■ PROVIDED TEXT ■

A NURSING home is helping residents relearn simple tasks thanks to one of the world’s leading clinical dementia specialists who says the brain has the potential to “heal” itself.

College Fields Nursing Home in Barry is reaping the benefits of an innovative training programme which effectively retrains undamaged parts of the brain through a process known as ‘rementia’.

The programme was put together by New York-based expert Dr Dan Nightingale, a clinical dementia specialist, educator, researcher and writer working across the UK and the US.

Dr Nightingale recently visited the home to see first-hand how staff were putting his ideas into practice and also present them with certificates.

Rementia is a process which can give individuals back some of their skills and abilities which have been taken away from them.

College Fields nursing director Rachel Kemp, who has been delivering the training to staff alongside manager Helen Randall, said: “What you can do, like with stroke residents, is help them relearn lost functions.

“You can relearn skills and abilities with another part of the brain. It’s all about building on the positives – what abilities they have and not focusing on what they don’t have.

“There is a very negative viewpoint around dementia and not enough focus on the good things that the person can do.

“The training is all about making sure that our caregivers have lots of ammunition and to be able to enter their world.”

She added: “In terms of relearning skills, it’s about getting a person to do specific functions.

“For instance if meal time is 12pm, three quarters of an hour beforehand we start this training skill where we get the resident to put 12 cotton wool balls in a baking tray using tongs.

Data excerpts:
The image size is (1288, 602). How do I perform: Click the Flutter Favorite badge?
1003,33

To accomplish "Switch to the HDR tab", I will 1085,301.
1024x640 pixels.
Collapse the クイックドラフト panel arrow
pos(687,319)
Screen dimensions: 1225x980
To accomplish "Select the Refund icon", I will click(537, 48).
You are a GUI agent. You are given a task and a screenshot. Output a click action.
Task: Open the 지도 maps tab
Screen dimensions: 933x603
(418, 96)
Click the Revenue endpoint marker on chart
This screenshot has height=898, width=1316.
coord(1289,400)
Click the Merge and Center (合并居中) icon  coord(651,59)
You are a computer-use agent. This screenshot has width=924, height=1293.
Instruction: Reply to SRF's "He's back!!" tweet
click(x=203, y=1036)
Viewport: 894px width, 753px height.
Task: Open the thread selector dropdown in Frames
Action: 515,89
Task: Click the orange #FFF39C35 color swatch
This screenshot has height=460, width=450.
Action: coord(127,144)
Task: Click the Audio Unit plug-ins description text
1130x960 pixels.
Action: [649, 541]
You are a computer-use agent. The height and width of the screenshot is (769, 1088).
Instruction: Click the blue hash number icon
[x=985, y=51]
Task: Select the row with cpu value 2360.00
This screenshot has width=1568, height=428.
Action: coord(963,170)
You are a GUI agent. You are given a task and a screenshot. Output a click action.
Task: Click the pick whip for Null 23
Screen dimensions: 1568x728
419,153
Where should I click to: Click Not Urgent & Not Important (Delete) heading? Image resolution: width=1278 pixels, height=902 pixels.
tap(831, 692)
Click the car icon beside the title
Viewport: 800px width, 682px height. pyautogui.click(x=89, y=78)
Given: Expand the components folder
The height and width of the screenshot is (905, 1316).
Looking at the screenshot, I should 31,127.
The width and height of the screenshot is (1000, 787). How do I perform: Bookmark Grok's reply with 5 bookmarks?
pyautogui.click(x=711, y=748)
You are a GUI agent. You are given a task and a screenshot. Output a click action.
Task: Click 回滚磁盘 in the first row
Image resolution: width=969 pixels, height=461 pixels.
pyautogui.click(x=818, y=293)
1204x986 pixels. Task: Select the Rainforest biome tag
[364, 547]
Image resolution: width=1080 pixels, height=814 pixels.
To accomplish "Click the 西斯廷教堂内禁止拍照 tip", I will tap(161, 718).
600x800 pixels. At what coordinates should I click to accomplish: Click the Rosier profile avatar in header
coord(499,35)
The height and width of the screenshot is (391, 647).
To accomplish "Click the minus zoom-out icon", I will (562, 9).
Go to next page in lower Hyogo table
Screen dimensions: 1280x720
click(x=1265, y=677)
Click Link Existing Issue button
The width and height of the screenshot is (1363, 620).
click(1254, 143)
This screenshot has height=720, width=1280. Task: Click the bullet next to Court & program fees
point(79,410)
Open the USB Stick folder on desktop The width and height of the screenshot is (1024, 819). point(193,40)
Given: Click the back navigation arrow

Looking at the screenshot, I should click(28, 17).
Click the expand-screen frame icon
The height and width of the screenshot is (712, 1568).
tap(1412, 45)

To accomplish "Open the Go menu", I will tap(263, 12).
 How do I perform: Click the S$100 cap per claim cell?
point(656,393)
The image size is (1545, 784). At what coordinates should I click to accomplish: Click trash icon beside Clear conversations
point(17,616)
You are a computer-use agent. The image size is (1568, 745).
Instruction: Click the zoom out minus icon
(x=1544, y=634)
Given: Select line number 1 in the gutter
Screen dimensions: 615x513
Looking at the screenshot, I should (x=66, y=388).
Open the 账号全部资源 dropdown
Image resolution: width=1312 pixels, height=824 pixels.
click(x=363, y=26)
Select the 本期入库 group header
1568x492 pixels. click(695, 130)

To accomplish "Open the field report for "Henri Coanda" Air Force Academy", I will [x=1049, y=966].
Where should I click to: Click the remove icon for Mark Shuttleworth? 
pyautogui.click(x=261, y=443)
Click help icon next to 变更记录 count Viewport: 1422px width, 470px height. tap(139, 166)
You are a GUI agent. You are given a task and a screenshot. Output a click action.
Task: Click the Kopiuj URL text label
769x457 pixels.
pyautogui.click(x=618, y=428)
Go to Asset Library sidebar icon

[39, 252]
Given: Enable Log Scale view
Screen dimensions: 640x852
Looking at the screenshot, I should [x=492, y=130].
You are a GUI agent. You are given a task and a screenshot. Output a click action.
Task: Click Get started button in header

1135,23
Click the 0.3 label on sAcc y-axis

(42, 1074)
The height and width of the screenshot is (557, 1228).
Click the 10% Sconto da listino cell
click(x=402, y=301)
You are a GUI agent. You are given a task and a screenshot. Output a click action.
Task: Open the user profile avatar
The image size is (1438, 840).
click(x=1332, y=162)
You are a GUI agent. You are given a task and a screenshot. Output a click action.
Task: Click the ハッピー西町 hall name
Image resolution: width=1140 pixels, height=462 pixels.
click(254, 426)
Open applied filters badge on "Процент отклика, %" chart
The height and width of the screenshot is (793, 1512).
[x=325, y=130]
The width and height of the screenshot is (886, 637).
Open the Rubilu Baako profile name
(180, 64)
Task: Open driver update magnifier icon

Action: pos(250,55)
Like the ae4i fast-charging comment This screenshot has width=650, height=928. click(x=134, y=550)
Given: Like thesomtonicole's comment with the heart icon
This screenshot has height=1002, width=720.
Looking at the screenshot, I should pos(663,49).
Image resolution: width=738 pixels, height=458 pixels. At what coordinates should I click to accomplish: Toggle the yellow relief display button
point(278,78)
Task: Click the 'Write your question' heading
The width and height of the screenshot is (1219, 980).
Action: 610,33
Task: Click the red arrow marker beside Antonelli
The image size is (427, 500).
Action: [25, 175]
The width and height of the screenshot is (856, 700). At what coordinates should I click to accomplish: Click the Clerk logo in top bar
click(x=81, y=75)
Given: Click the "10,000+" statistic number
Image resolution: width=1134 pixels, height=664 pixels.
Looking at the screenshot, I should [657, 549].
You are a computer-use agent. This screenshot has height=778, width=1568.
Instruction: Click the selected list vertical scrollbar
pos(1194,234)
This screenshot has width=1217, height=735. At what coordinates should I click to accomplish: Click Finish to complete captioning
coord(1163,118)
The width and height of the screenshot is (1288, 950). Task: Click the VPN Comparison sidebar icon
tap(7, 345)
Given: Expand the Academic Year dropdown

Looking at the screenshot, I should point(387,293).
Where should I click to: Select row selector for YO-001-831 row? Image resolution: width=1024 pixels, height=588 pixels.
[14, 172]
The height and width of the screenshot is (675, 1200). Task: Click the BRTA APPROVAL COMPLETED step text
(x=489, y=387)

■ WORK INSTRUCTIONS ■
(1) Extract the passage of the rementia article from "College Fields Nursing Home" up to and including "away from them.".
(2) According to the rementia article, who put together the training programme used at College Fields Nursing Home?
(3) Continue the rementia article from the point where it stops.

■ REPLIES ■
(1)
College Fields Nursing Home in Barry is reaping the benefits of an innovative training programme which effectively retrains undamaged parts of the brain through a process known as ‘rementia’.

The programme was put together by New York-based expert Dr Dan Nightingale, a clinical dementia specialist, educator, researcher and writer working across the UK and the US.

Dr Nightingale recently visited the home to see first-hand how staff were putting his ideas into practice and also present them with certificates.

Rementia is a process which can give individuals back some of their skills and abilities which have been taken away from them.

(2) Dr Dan Nightingale, a New York-based clinical dementia specialist.

(3)
“They put them in and take them out three times. With some residents losing their fine motor skills and not able to hold cutlery, what you’re doing is getting that understanding again.

“It’s not a quick fix and it’s a long process. Some get it, some don’t. Another method is getting the caregiver to sit opposite and eat the same meal.

“It’s about mirror imaging so the person sees you eating and replicates that. Some residents are no longer able to vocalise so we look at old photographs with them or find out some history from the family in an attempt to help them communicate.”

Mario Kreft MBE, the Chair of Care Forum Wales, has praised the home for empowering its residents.

He said: “I take my hat off to Rachel, Helen and all the staff at College Fields for embracing what is an innovative and life changing programme not only for the residents but the entire workforce.

“Hearing how these methods have empowered the residents and given them confidence and self-esteem is absolutely wonderful, and long may that excellent work continue.

“It’s vital that people living with dementia are treated as an individual first and foremost, and that they are allowed the independence they crave.”

By implementing repetitive methods rementia enables the brain to “heal” itself by making new pathways through a process known as neuroplasticity.

Dr Nightingale said: “Neuroplasticity allows the neurons (nerve cells) in the brain to compensate for injury and disease and to adjust their activities in response to new situations or to changes in their environment.”

A key element to getting successful results from the programme is empowering the residents so they are taking back control of their lives.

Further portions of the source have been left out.